La République démocratique du Congo a franchi le cap de la nouvelle année dans un climat inhabituel. Contrairement à la tradition républicaine, le Président Félix Tshisekedi n’a adressé aucun message de vœux à la Nation pour marquer l’entrée en 2026.
Ce silence, rare dans la pratique institutionnelle congolaise, attire l’attention et nourrit les débats au sein de l’opinion publique.
À cette absence s’ajoute un autre fait marquant : aucune grâce présidentielle collective n’a été proclamée à l’occasion du Nouvel An. Cette mesure, généralement attendue en fin d’année pour certains détenus remplissant les conditions légales, n’a pas été annoncée, rompant ainsi avec une coutume bien établie.
Jusqu’à présent, la Présidence de la République n’a fourni aucune explication officielle sur ces choix. Ce mutisme suscite interrogations et analyses dans la classe politique comme au sein de la société civile. Le message présidentiel de Nouvel An est habituellement perçu comme un moment fort, permettant de dresser le bilan de l’année écoulée et de tracer les perspectives pour l’avenir.

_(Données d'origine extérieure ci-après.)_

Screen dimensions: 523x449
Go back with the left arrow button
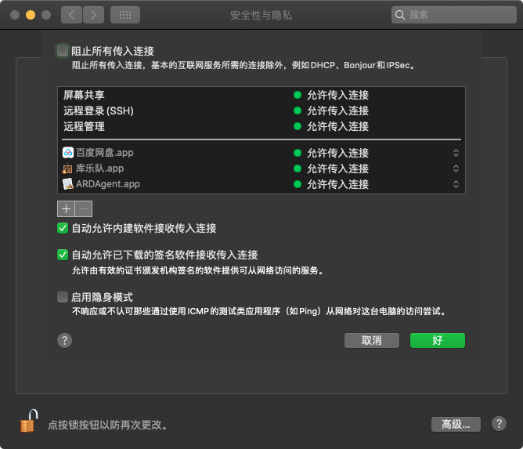71,14
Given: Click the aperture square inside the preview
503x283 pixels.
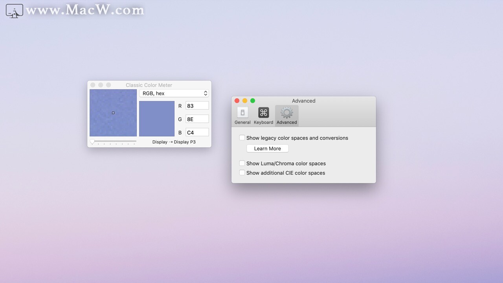Looking at the screenshot, I should (x=113, y=113).
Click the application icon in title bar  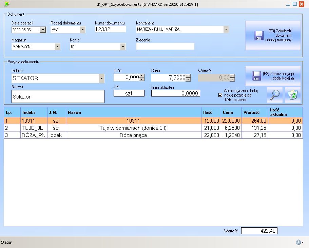click(6, 4)
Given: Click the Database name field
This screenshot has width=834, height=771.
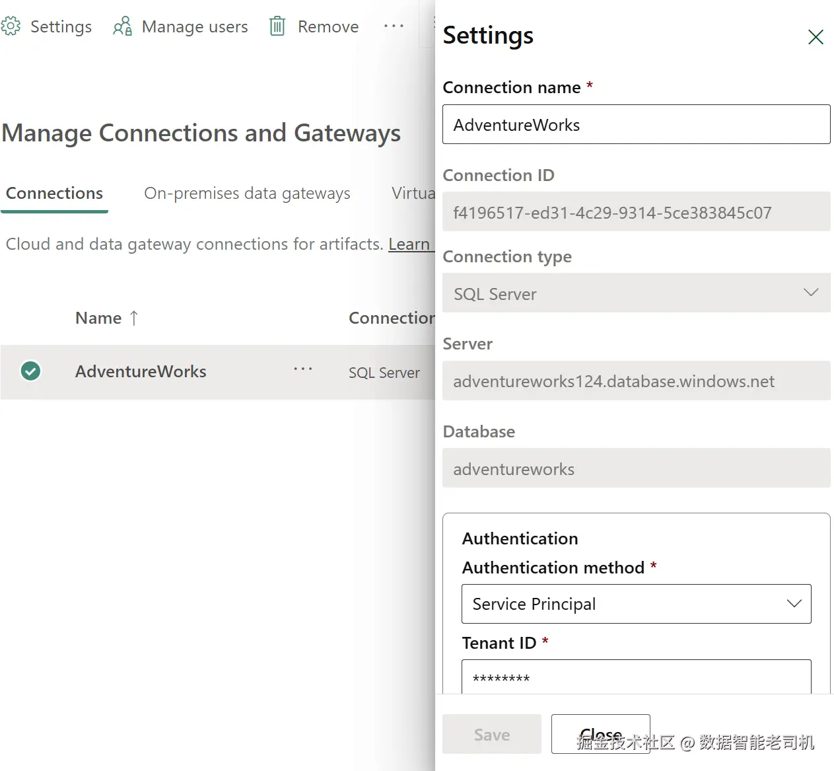Looking at the screenshot, I should tap(636, 469).
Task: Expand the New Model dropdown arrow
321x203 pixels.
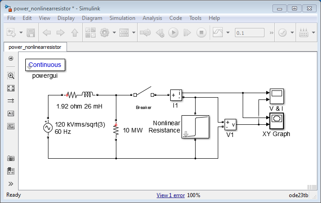Action: (x=21, y=33)
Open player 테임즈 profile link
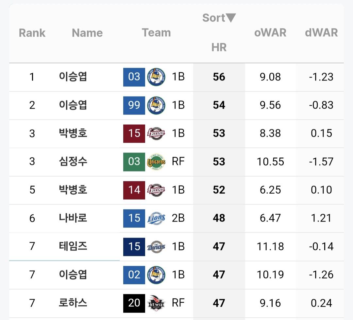The width and height of the screenshot is (353, 320). tap(73, 246)

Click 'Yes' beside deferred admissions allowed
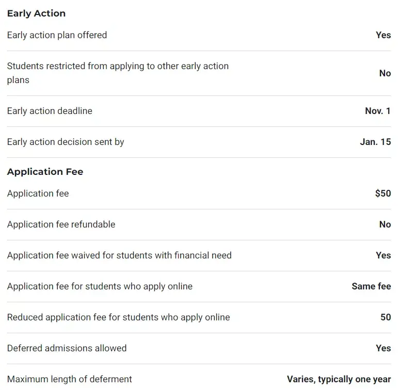tap(383, 348)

Dans un contexte marqué par des défis sécuritaires persistants, des difficultés économiques et des attentes sociales pressantes, l’absence de prise de parole présidentielle est diversement interprétée. Certains y voient une rupture volontaire avec les usages, d’autres s’interrogent sur les raisons profondes de ce silence.
En attendant une éventuelle clarification officielle, le début de l’année 2026 s’inscrit sous le signe d’une rupture avec les traditions républicaines, laissant planer un climat d’incertitude sur la communication institutionnelle au sommet de l’État.